An identical copy of all the entries is the required result.

Stored data
##############################

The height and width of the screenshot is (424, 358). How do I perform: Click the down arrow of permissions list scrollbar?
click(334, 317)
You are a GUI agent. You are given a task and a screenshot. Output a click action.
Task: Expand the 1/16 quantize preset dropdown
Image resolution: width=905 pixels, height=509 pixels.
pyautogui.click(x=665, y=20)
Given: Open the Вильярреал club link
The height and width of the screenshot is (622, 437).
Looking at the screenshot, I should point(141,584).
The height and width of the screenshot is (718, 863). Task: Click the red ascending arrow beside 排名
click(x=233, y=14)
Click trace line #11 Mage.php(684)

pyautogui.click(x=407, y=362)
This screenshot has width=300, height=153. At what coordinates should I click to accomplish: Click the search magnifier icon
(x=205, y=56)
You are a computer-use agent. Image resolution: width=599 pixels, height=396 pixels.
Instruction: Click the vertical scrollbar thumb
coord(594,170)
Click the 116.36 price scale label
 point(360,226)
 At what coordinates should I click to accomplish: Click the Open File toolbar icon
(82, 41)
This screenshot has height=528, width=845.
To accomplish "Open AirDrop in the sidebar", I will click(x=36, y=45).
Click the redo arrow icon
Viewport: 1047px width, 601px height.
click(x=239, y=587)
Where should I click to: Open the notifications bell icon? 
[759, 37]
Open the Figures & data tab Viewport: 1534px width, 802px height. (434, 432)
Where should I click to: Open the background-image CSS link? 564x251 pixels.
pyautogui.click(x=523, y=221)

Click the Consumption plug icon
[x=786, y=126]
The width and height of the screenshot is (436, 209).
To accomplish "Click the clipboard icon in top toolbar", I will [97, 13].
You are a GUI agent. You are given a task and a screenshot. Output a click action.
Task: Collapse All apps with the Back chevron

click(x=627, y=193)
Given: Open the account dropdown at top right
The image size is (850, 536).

##############################

### Completed exercise
The height and width of the screenshot is (424, 358). How do I perform: Click the down arrow of permissions list scrollbar?
click(334, 317)
You are a GUI agent. You are given a task and a screenshot. Output a click action.
Task: Expand the 1/16 quantize preset dropdown
Image resolution: width=905 pixels, height=509 pixels.
pyautogui.click(x=665, y=20)
Given: Open the Вильярреал club link
The height and width of the screenshot is (622, 437).
Looking at the screenshot, I should point(141,584).
The height and width of the screenshot is (718, 863). Task: Click the red ascending arrow beside 排名
click(x=233, y=14)
Click trace line #11 Mage.php(684)

pyautogui.click(x=407, y=362)
This screenshot has width=300, height=153. At what coordinates should I click to accomplish: Click the search magnifier icon
(x=205, y=56)
You are a computer-use agent. Image resolution: width=599 pixels, height=396 pixels.
Instruction: Click the vertical scrollbar thumb
coord(594,170)
Click the 116.36 price scale label
 point(360,226)
 At what coordinates should I click to accomplish: Click the Open File toolbar icon
(82, 41)
This screenshot has height=528, width=845.
To accomplish "Open AirDrop in the sidebar", I will click(x=36, y=45).
Click the redo arrow icon
Viewport: 1047px width, 601px height.
click(x=239, y=587)
Where should I click to: Open the notifications bell icon? 
[759, 37]
Open the Figures & data tab Viewport: 1534px width, 802px height. (434, 432)
Where should I click to: Open the background-image CSS link? 564x251 pixels.
pyautogui.click(x=523, y=221)

Click the Consumption plug icon
[x=786, y=126]
The width and height of the screenshot is (436, 209).
To accomplish "Click the clipboard icon in top toolbar", I will [97, 13].
You are a GUI agent. You are given a task and a screenshot. Output a click action.
Task: Collapse All apps with the Back chevron

click(x=627, y=193)
Given: Open the account dropdown at top right
The image size is (850, 536).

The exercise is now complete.